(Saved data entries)

· · · · · · ·

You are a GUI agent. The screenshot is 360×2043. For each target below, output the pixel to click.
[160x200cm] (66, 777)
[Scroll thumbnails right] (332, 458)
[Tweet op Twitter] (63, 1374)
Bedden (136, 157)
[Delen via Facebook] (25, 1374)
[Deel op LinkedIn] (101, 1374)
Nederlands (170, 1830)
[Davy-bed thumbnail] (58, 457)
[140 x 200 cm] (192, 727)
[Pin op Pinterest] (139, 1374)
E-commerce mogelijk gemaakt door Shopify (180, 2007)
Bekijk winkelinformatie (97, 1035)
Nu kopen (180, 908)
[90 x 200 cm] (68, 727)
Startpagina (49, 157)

· · · · · · ·

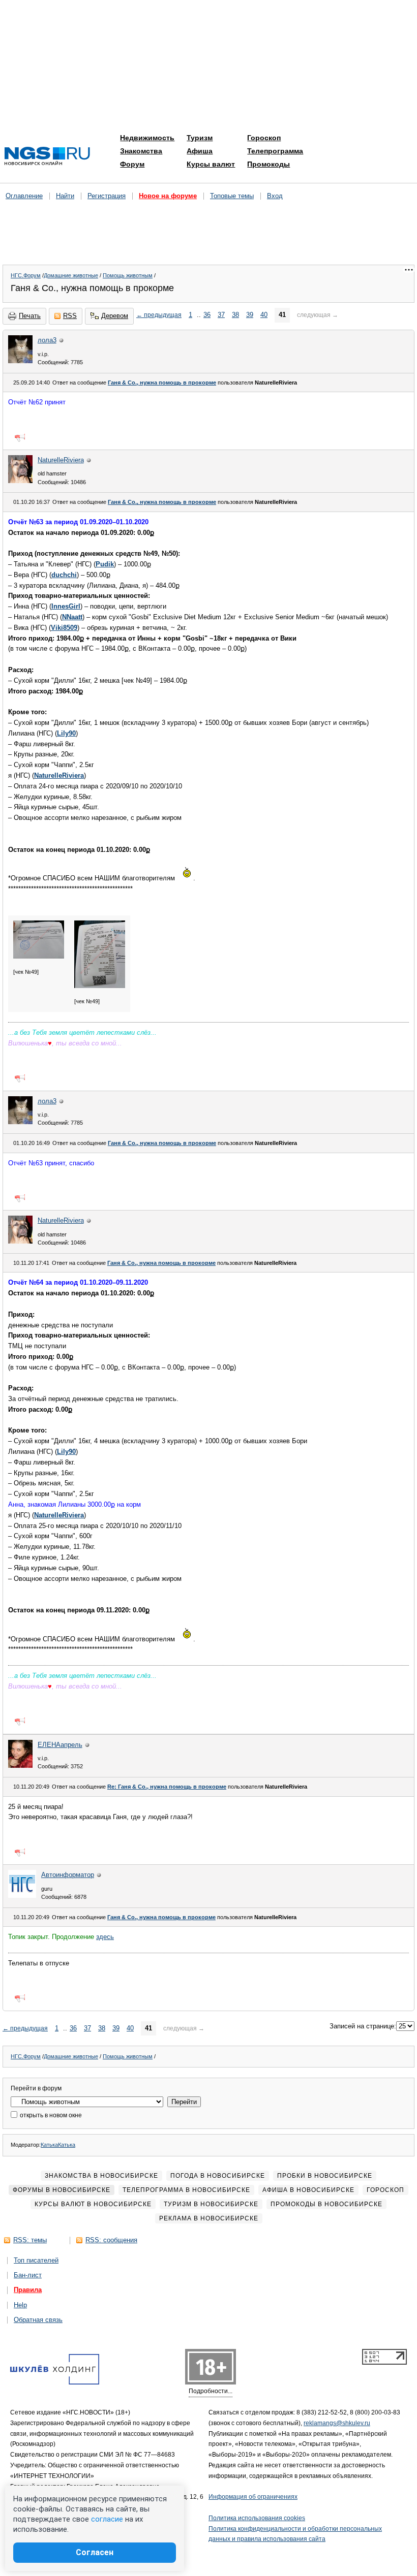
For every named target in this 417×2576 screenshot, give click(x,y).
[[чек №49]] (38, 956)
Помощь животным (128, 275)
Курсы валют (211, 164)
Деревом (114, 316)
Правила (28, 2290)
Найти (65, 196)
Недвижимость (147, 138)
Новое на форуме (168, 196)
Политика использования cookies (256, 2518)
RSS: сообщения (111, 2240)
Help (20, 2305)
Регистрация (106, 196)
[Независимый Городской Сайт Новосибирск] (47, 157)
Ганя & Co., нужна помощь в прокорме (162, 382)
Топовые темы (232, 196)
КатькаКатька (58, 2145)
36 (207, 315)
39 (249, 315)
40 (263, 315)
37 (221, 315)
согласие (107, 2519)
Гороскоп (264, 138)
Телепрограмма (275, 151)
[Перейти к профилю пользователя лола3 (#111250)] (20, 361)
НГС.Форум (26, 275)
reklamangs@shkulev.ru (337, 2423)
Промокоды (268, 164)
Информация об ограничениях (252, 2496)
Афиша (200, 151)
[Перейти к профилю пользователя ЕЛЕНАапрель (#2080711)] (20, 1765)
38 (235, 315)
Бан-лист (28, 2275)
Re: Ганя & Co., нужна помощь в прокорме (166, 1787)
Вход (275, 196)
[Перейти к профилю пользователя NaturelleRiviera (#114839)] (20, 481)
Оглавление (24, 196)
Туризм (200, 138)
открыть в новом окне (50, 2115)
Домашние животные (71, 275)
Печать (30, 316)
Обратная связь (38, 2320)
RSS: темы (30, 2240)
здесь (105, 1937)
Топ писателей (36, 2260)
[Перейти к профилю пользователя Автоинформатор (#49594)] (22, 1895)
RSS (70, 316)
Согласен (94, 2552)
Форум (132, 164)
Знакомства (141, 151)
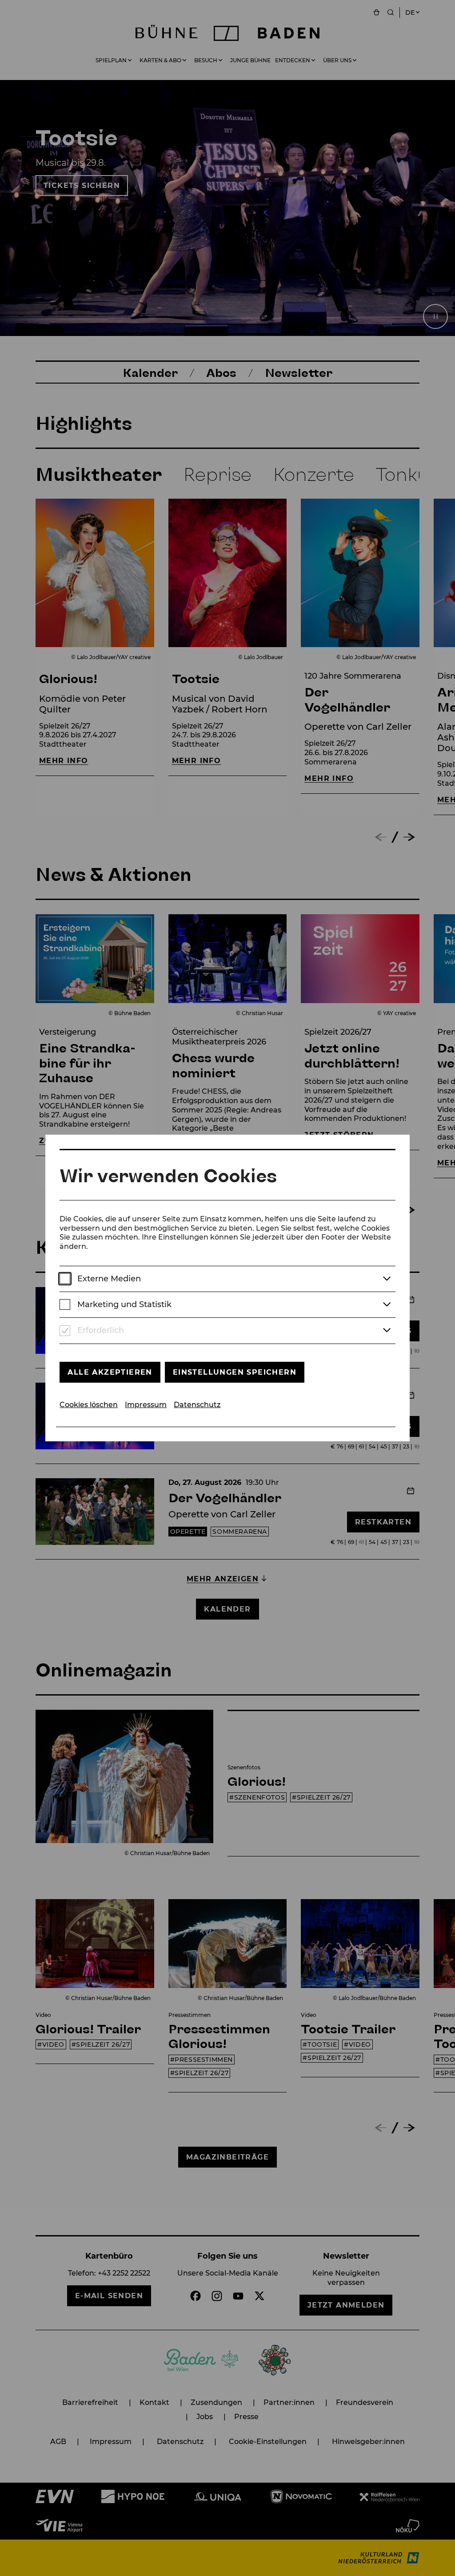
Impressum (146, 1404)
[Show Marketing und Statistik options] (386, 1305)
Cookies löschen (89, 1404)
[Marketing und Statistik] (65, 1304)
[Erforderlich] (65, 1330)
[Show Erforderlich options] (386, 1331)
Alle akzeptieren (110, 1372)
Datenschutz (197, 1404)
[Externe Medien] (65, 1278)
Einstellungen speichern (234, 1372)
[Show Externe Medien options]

· · · · · · ·

**About this task:**
Going through the data above, return each line with the word "options".

**Problem solution:**
[Show Marketing und Statistik options] (386, 1305)
[Show Erforderlich options] (386, 1331)
[Show Externe Medien options]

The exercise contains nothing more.